I’m spending the next hour or so finalizing my design plans for the nursery. My niece, the amazing soul she is, is going to help me with painting and whatever else, but more so the baby will have her to play with when she’s not taking a nap, freeing me to actually focus on finishing several key items on this relentless list that will unlock another chapter that we desperately need. It all starts with a nursery, and today is the day I clear the room for painting. I have carpet cleaners coming to show some love to the floors. I’m repairing and cleaning dining room chairs that we haven’t used in years because neither of us knew how to properly fix them, and finding other ways to start making our space more functional for our quirky lifestyle (including creating a summer workspace that will allow me to work in the room adjacent to the nursery and closing off the hallway so she can play freely or have access to me while I find more time for productivity. Making my home more functional is going to create so much more time, especially as we progress into toddler life. It has also been a long-standing dream to have an opportunity to even have this as an option.

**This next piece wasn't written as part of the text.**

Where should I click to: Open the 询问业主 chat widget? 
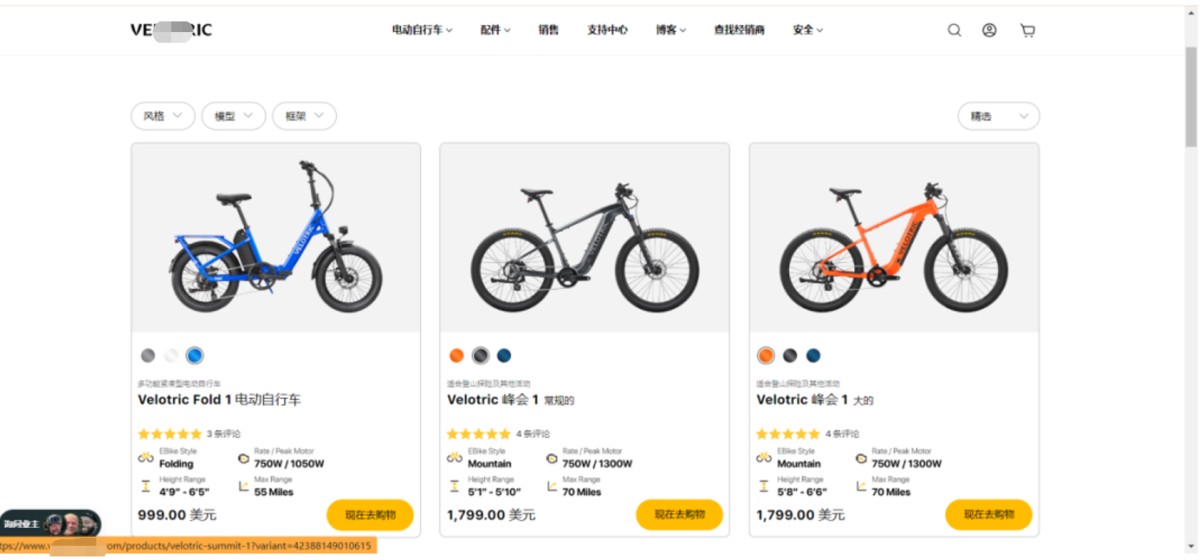click(50, 524)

You see, my life needed to be a balance of allowing time for creativity, managing the responsibilities of a remote employee, having order in my home and being a mother. Throw a relationship and high-conflict people into the mix and it’s only reasonable to want to turn that energy into a journey towards peace, and that’s where I’m starting to venture. For the first time in my life I’m truly understanding what I want in order to be truly happy, and getting a taste of that happiness has been amazing. I want more, and I want it for everyone around me. But I still have a lot of work to do before I can see it fully realized, and a good chunk will be done by the weekend because I have a rare window and time to do it. While this is all very awesome, I know that the hardest part of this process is going to be the nursery, as it’ll be the second time in my life that I’ve had to do it. The first time was for a biological daughter I never got to take home, so I guess it’s a little emotional and a trigger for fear that something will go wrong in a situation where I have a lot more control.

I digress. I’m also not sure if I’ve made a point yet.

It’s 1 am and I realized I’m learning how to be happy under circumstances where it’s hard for self-love to grow. I’m learning how to get a grip and the results will be worth the jumpy journey towards our next destination. I’ve been caged inside my own fear of simply living better, wiser, and in the present. I’ve had to stop caring so much about what other people were thinking of me because it took my focus off of the bigger picture.

The bigger picture is far too important to waste any more time on. While I appreciate the struggles for the experiences and lessons I needed, I’m ready for a far brighter outlook that I’ve worked really hard to make possible.